La borsa di studio ottenuta da Giulia Calabretto, che lavora nel gruppo di Zambello, avrà una durata di due anni e le permetterà di studiare una nuova molecola, chiamata CD38, nell’ambito della forma di leucemia T-LGLL. CD38 è di grande interesse, in quanto permette di individuare precocemente i pazienti che potrebbero sviluppare una forma più grave della malattia. Inoltre la molecola è il bersaglio di nuove opzioni terapeutiche, che potrebbero migliorare la sopravvivenza dei malati.
I contributi assegnati sono una parte dei fondi che Airc destina ogni anno a progetti pluriennali di ricerca sul cancro, valutati come meritevoli tramite il metodo internazionale di peer review. I grant AIRC permettono ai ricercatori che li hanno ottenuti di svolgere le proprie ricerche secondo quanto proposto nei propri progetti.

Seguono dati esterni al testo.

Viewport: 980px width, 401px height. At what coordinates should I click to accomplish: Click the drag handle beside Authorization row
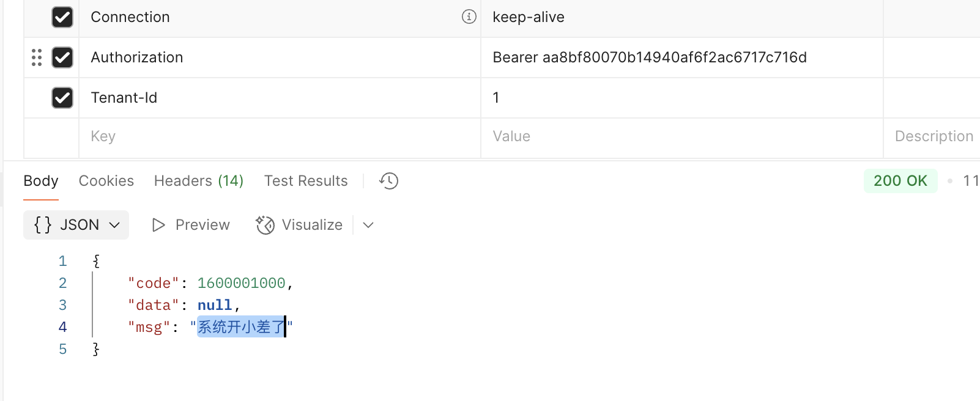tap(37, 57)
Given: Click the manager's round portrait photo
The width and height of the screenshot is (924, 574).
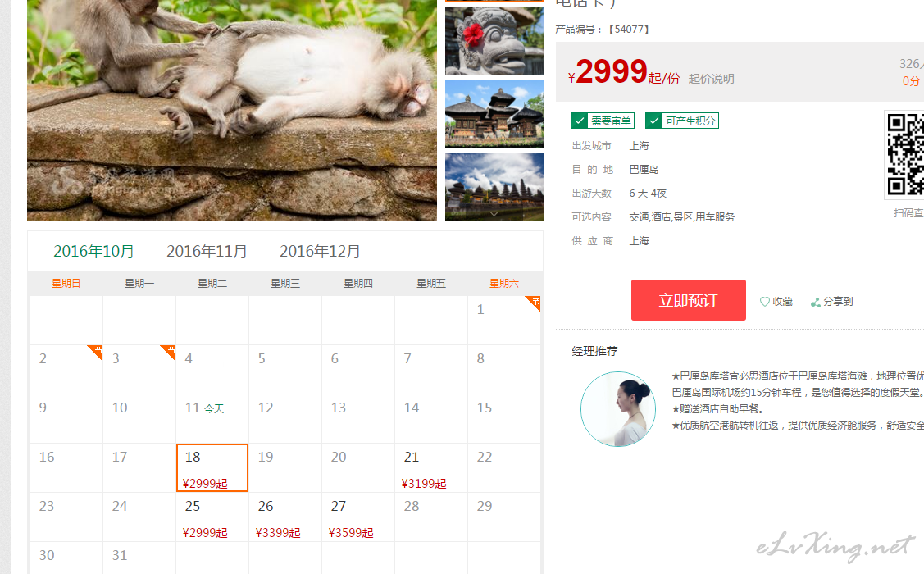Looking at the screenshot, I should (618, 409).
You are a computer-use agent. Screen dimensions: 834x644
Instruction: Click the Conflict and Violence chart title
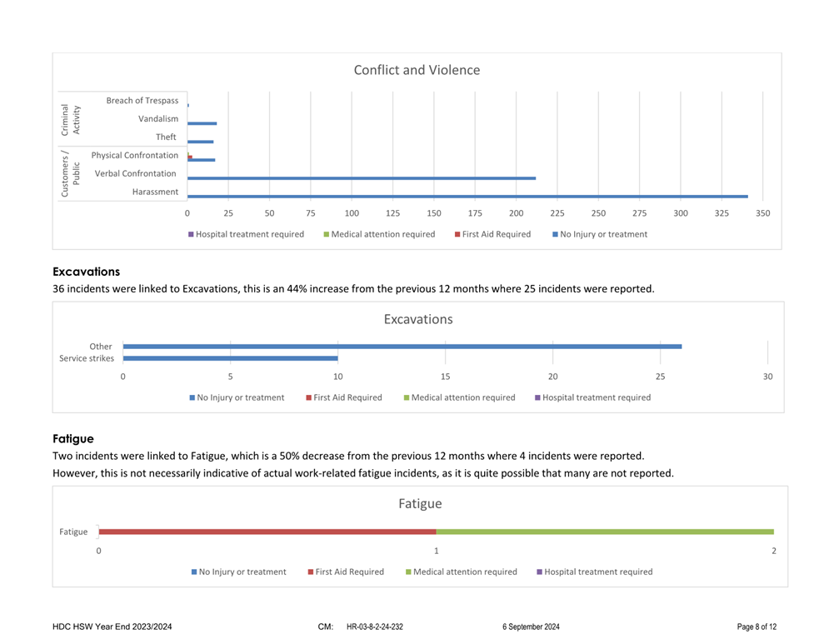click(x=417, y=70)
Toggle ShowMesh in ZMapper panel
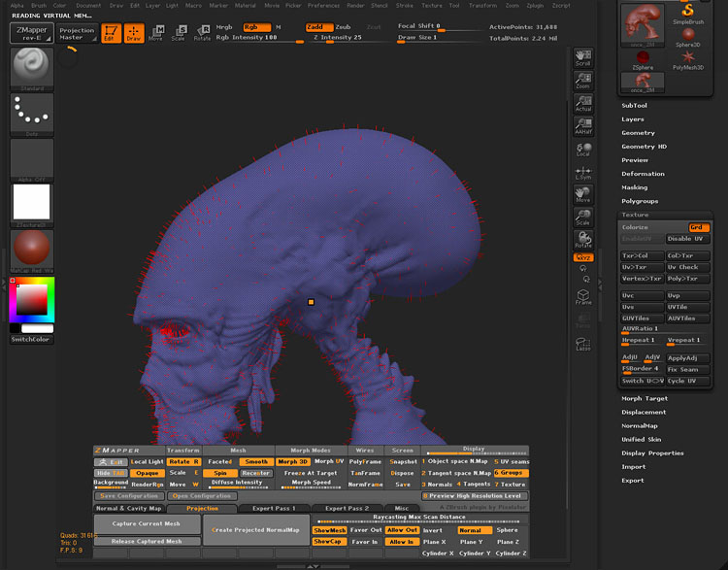 (330, 530)
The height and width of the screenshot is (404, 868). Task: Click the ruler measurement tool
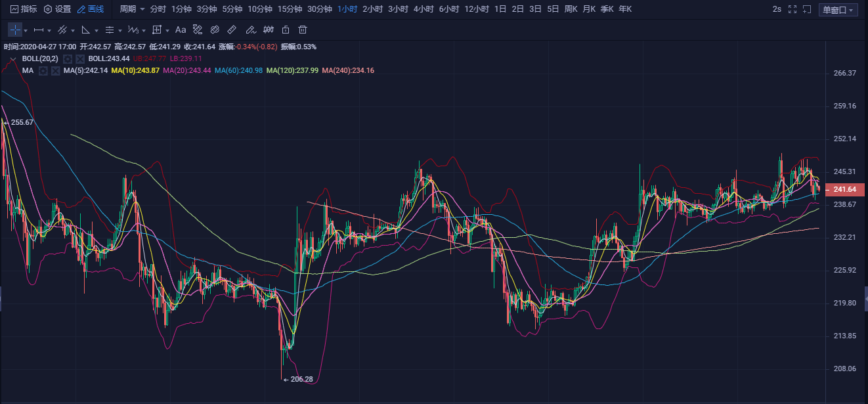tap(231, 30)
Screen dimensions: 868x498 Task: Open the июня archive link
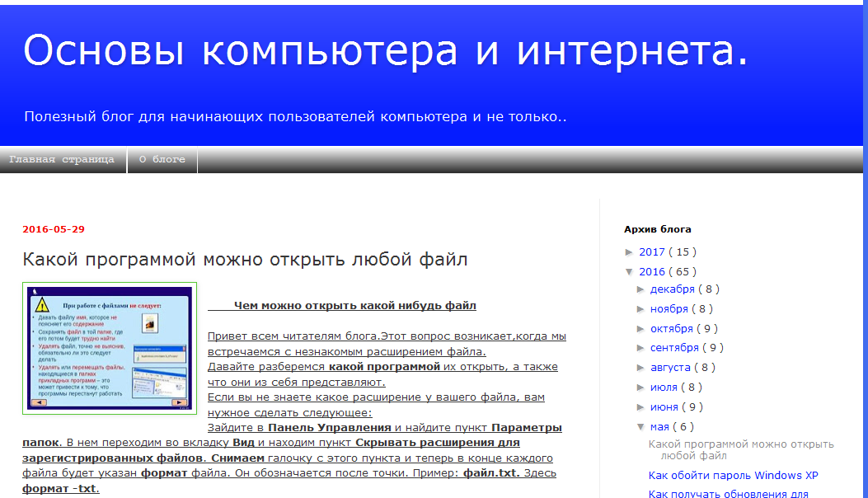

Con i nuovi grant assegnati, che si aggiungono ad altri già iniziati negli anni scorsi, salgono a sette i progetti di ricerca sostenuti al Vimm da Fondazione Airc per la Ricerca sul Cancro. La somma totale dei fondi è di quasi un milione di euro per il 2024. Tra progetti nuovi e rinnovi, sono dunque cinque gli Individual Grant assegnati a Bert Blaauw, Luca Scorrano e Denis Martinvalet, oltre a Piazza e Zambello. Ci sono poi un My First AIRC Grant, di cui è responsabile Alessandro Carrer, e una Fellowships post-doc, assegnata a Giulia Calabretto.
“La ricerca si concentra sui linfomi e il mieloma multiplo, partendo dall’analisi dei meccanismi con cui gli enzimi protein-chinasi regolano la crescita del linfoma diffuso a grandi cellule B e dello sviluppo di nuove terapie mirate contro di esse” sottolinea Francesco Piazza a proposito del suo progetto. “L’obiettivo è scoprire nuovi meccanismi di patogenesi del linfoma diffuso a grandi cellule, sfruttabili per identificare sottogruppi più a rischio e passibili di terapie mirate”.
“Il lavoro del mio gruppo si sviluppa in ambito oncoematologico, ed è primariamente indirizzato all’identificazione di meccanismi molecolari che determinano l’insorgenza della malattia, ponendo le basi per creare strategie terapeutiche mirate a ripristinare le funzioni perdute” commenta Renato Zambello. “Negli ultimi anni abbiamo definito alcuni passaggi cruciali nella patogenesi della T-LGLL ed è nostra intenzione sviluppare nuovi e originali approcci terapeutici, basati in particolare su nuove tecnologie di tipo molecolare”.